Am J Epidemiol. 2023 Apr 6;192(4):644-657. doi: 10.1093/aje/kwac220.
Distributed lag models (DLMs) are often used to estimate lagged associations and identify critical exposure windows. In a simulation study of prenatal nitrogen dioxide (NO2) exposure and birth weight, we demonstrate that bias amplification and variance inflation can manifest under certain combinations of DLM estimation approaches and time-trend adjustment methods when using low-spatial-resolution exposures with extended lags.

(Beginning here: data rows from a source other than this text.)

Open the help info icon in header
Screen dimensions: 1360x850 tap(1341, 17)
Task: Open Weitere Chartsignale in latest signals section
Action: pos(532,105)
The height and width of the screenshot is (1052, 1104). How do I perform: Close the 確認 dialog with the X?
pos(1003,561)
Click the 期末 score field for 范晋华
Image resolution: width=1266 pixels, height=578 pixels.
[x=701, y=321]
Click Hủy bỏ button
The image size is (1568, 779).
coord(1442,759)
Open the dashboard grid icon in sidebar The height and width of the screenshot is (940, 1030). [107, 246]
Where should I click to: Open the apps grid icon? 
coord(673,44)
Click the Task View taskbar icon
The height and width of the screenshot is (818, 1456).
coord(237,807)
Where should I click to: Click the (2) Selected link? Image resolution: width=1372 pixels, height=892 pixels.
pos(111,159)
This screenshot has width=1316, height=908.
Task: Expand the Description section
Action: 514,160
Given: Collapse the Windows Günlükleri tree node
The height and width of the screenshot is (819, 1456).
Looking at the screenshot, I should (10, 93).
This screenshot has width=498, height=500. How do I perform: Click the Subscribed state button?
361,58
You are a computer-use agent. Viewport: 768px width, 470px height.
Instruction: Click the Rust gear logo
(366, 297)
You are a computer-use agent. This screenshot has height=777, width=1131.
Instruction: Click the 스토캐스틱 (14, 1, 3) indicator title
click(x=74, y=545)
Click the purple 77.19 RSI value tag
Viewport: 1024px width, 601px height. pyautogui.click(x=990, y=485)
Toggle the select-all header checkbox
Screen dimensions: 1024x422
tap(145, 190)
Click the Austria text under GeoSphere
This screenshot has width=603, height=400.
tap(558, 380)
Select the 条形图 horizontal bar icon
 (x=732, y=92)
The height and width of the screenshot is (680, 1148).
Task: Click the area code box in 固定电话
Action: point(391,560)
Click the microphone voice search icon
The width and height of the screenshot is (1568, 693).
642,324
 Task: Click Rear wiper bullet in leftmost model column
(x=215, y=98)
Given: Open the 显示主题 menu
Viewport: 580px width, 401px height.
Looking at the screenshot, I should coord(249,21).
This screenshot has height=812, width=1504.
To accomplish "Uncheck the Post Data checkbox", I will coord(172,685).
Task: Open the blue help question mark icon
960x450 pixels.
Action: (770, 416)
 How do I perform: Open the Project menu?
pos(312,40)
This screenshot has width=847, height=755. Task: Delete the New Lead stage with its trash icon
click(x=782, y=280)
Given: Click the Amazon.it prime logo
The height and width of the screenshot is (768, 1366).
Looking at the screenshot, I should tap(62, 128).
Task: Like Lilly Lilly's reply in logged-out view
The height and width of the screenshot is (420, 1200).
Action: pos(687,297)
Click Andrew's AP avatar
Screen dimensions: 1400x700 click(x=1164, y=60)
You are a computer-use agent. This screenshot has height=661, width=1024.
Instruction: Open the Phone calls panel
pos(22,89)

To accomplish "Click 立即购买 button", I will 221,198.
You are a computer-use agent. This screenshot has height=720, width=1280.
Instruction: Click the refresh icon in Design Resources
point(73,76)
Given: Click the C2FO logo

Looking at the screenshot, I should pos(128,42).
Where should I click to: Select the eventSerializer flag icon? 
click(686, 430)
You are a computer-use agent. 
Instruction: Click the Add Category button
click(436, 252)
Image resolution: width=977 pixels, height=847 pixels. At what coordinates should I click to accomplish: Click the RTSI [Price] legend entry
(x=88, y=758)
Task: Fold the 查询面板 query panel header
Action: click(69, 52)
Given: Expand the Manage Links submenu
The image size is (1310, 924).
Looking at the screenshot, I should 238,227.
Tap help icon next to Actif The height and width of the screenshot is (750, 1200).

Our simulations showed that when using high-spatial-resolution exposure data, any time-trend adjustment method produced low bias and nominal coverage for the distributed lag estimator. When using either low- or no-spatial-resolution exposures, bias due to time trends was amplified for all adjustment methods. Variance inflation was higher in low- or no-spatial-resolution DLMs when using a long-term spline to adjust for seasonality and long-term trends due to concurvity between a distributed lag function and secular function of time. NO2-birth weight analyses in a Massachusetts-based cohort showed that associations were negative for exposures experienced in gestational weeks 15-30 when using high-spatial-resolution DLMs; however, associations were null and positive for DLMs with low- and no-spatial-resolution exposures, respectively, which is likely due to bias amplification. DLM analyses should jointly consider the spatial resolution of exposure data and the parameterizations of the time trend adjustment and lag constraints.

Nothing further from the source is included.